| TASK STATEMENT |
Format the part of the listing that runs from the line containing "1512x796 pixels. How" through the line containing "click(944, 97)" as a numbered list, omitting blank lines.

| SUPPLIED INFORMATION |
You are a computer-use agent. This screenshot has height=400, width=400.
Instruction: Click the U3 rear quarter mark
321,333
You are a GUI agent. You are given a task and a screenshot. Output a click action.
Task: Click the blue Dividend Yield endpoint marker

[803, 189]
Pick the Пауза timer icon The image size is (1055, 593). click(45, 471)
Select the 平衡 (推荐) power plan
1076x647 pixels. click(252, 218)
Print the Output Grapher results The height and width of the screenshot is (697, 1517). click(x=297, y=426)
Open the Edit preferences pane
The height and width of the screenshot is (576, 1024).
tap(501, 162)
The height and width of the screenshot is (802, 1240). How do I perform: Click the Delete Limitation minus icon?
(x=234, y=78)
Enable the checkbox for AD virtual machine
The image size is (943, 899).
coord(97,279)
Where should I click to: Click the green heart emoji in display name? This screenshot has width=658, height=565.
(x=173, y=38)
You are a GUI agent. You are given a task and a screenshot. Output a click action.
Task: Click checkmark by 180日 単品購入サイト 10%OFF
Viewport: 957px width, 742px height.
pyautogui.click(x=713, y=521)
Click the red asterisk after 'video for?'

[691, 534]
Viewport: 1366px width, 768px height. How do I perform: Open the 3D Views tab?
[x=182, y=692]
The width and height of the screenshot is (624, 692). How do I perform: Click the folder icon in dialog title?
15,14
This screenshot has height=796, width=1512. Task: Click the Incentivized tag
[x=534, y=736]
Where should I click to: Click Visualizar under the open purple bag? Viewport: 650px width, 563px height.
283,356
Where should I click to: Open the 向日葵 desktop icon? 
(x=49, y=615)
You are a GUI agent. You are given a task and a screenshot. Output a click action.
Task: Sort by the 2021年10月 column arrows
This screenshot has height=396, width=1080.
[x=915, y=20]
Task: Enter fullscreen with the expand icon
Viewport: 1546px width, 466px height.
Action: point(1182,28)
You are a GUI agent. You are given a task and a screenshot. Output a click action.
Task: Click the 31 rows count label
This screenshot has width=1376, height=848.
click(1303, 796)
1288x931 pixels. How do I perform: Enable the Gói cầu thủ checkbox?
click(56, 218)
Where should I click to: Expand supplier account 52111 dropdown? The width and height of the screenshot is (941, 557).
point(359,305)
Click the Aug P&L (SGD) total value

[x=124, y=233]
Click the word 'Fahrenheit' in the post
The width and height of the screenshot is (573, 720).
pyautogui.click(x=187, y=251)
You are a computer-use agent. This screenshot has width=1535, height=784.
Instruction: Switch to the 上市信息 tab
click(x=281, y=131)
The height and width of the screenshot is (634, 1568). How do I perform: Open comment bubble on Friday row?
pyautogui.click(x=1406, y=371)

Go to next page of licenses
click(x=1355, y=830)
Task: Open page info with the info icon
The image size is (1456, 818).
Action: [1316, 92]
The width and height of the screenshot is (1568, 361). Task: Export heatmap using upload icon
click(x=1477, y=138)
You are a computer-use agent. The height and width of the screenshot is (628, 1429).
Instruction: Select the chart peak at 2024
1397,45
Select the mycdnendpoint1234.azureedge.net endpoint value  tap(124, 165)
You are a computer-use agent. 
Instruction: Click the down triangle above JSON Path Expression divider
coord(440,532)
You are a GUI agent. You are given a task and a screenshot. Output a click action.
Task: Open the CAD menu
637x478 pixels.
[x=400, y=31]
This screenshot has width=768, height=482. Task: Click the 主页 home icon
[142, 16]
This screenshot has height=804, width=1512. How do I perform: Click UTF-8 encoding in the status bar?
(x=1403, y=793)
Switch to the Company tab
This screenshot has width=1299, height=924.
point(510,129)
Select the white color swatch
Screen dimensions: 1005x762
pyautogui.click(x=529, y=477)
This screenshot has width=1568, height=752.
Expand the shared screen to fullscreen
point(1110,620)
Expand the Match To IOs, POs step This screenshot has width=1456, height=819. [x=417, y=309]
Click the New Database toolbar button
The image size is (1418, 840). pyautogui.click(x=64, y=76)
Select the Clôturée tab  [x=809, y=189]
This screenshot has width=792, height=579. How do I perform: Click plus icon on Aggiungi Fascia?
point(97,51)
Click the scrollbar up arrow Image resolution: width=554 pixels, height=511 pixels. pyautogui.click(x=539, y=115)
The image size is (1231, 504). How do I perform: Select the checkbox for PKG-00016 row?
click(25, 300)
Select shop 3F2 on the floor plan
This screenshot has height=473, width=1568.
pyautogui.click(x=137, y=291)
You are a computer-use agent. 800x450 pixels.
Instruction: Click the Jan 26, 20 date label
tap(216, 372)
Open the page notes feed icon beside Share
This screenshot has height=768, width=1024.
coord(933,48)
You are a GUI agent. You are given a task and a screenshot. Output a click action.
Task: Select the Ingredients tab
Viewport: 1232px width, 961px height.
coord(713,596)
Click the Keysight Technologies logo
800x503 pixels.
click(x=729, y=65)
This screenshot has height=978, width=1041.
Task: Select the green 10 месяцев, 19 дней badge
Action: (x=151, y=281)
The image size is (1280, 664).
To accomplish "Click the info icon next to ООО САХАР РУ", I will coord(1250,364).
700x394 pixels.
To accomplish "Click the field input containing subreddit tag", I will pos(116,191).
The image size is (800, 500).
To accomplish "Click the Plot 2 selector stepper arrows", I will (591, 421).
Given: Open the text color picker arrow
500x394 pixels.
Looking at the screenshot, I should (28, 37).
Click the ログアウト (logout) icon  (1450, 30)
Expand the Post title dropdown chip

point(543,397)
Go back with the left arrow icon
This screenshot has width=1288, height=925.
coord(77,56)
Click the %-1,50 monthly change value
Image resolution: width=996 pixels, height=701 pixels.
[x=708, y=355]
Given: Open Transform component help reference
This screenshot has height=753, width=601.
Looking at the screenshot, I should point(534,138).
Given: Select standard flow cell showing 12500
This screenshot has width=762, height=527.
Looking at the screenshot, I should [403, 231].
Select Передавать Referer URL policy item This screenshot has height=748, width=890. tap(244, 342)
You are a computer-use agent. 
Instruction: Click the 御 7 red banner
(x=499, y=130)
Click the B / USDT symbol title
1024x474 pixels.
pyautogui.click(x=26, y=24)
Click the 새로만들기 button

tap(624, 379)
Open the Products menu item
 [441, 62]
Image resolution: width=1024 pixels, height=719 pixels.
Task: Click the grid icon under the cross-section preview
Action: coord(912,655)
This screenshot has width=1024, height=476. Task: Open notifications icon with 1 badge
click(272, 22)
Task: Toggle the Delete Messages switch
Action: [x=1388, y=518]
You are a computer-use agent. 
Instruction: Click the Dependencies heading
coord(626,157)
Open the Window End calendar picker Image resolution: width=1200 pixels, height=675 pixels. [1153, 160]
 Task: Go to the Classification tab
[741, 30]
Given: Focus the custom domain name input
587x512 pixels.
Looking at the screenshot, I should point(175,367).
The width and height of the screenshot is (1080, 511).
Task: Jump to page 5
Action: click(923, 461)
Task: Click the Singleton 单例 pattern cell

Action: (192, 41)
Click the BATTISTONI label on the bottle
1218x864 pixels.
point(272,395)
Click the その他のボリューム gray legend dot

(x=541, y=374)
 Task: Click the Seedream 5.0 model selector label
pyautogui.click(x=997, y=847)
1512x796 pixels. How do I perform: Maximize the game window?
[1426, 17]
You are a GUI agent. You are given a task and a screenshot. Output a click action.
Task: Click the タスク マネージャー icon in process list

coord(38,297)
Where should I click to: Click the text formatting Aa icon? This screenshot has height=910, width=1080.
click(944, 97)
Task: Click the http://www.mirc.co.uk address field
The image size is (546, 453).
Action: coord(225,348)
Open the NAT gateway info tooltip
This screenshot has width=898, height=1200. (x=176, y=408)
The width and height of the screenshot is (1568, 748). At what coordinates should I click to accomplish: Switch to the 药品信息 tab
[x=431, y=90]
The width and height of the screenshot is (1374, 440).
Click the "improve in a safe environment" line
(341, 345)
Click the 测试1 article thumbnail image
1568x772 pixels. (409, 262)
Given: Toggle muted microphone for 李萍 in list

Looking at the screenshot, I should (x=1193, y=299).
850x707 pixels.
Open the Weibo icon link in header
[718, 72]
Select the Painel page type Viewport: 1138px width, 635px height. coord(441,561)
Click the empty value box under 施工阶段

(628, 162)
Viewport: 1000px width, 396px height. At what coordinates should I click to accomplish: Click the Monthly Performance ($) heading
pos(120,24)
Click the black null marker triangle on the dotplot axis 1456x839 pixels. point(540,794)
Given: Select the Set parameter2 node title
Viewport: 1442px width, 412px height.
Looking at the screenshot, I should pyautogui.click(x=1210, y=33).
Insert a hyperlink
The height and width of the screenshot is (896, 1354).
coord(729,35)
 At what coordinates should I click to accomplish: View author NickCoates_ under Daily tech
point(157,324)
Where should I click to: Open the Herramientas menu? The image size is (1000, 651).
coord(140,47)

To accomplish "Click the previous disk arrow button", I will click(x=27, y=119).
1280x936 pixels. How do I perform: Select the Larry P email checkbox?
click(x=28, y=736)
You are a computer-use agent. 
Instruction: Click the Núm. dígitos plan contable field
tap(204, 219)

| ANSWER TO THIS TASK |
1. 1512x796 pixels. How do I perform: Maximize the game window?
2. [1426, 17]
3. You are a GUI agent. You are given a task and a screenshot. Output a click action.
4. Task: Click the タスク マネージャー icon in process list
5. coord(38,297)
6. Where should I click to: Click the text formatting Aa icon? This screenshot has height=910, width=1080.
7. click(944, 97)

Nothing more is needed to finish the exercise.